I think what it is with girls like the ones the author encountered in the airport is that
#1. they are taught by their families and communities that "this is all there is" or to de-value education, etc. and
#2 there are no role models in their communities to debunk these myths.
I am from Buffalo, NY, which while it is not rural is a very depressed community in every sense of the word. I was told from a young age not to expect too much from life--that the best i could hope for was to get some low paying job and marry some guy who didn't beat me. THAT WAS HOW I WAS RAISED. I had no other role models in my community, until I went to High School (I went to a Performing Arts Magnet School, which my parents encouraged me NOT to attend, they wanted me to go to vocational school). Once I realized more was possible, because I SAW it, then I began to strive. And I ended up in college, and then an Ivy League Grad School. (When my mom told people in my neighborhood I was going to Columbia, they thought I was going to the COUNTRY of COLUMBIA with the Peace Corps.

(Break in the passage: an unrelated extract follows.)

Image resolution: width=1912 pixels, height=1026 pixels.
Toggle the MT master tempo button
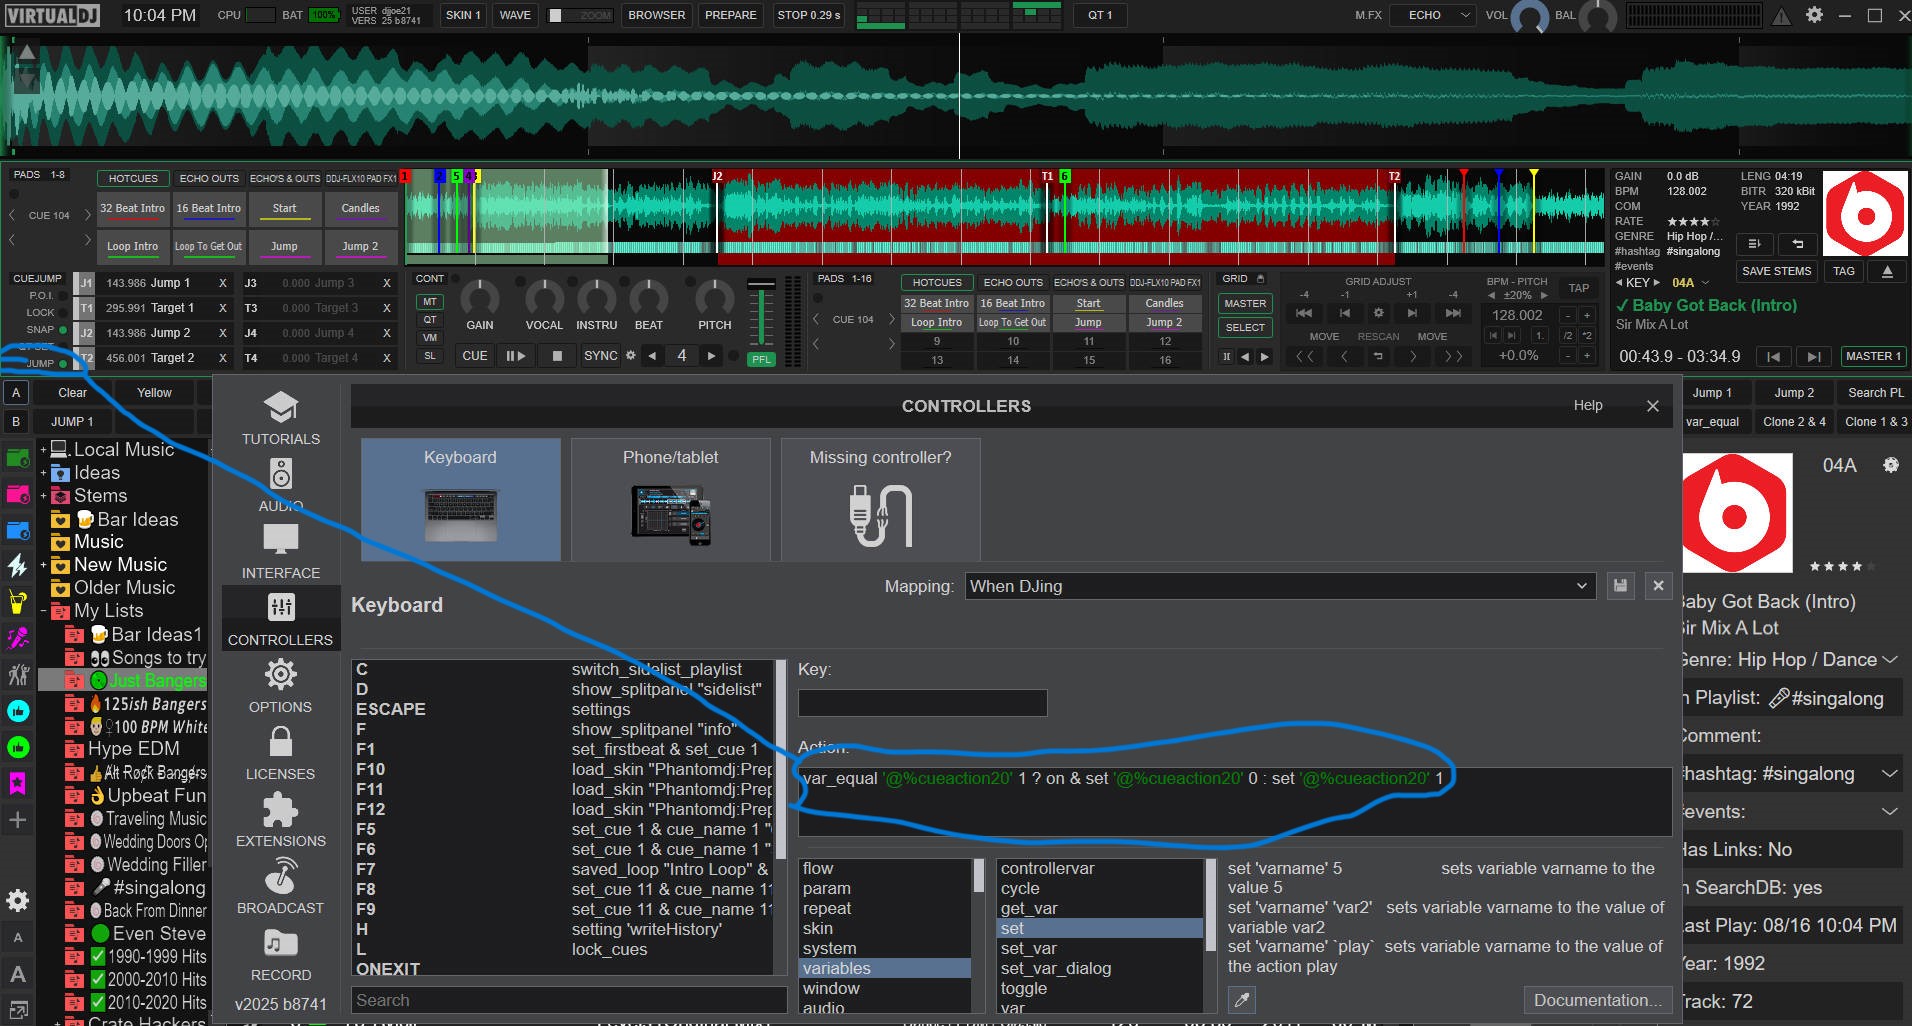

What I am saying is it's very hard to want more if you have been raised not to want more and never see anyone who GOT more in your OWN community. You can see it on TV, in magazines, etc, but unless someone you KNOW does it, it's so abstract....
the tone of this article also struck me as incredibly elitist and also reductive. (i.e. "false eyelashes" immediately stands in for "confused slutty idiot in need of my education".) to me, i always thought feminism was meant to enable freedom of choice and to promote greater understanding among all people that there are literally countless great, valid ways to make a life. look, the girl went to college, she didn't like it, or wasn't any good at it, so she left....who are any of us to pity her or to make the assumption that our happiness is more valid that hers? (i mean, my mother is a very intelligent, educated, well-read, feminist woman, who also can't even check her voicemails, never mind comparison-shop airfares online.) and i got my manicure and pedicure done yesterday, and next week i'll be starting my third year of graduate school. judge me by a single outward characteristic at your peril.
again, if being a feminist means that we have to fit into a specific, coded lifestyle/appearance/set of interests, even if it is matriarchal rather than patriarchal, count me out. i'm a smart woman and i can determine my own way, thanks VERY much.
yeah, i agree with being uncomfortable with the way the women in the essay were judged. maybe they were, as another commenter suggested, just milking some pervy older guy for free drinks.
as to power, it isnt easy to define. maybe those women knew just what they were doing. afterall, paris hilton exploited the way people stereotyped her as a dumb blond to earn incredible amounts of money through various ventures. meanwhile i hear professors without tenure often lamenting their lack of healthcare and a good salary.
you kno the more i type this out, the more i delete what im typing. i dont want power, i dont want anybody to strive to have power. power implies power/over someone else. id rather we strive for a society where all peoples are happy and safe.
1. Paris Hilton started out with money.
2. There is limited, circumscribed power in youth and good looks. Unless it brings a young women other types of power (financial, social, etc)that you can keep for yourself, and systems usually disallow women from getting real power that way, it is useless. Free drinks are not power, my friends.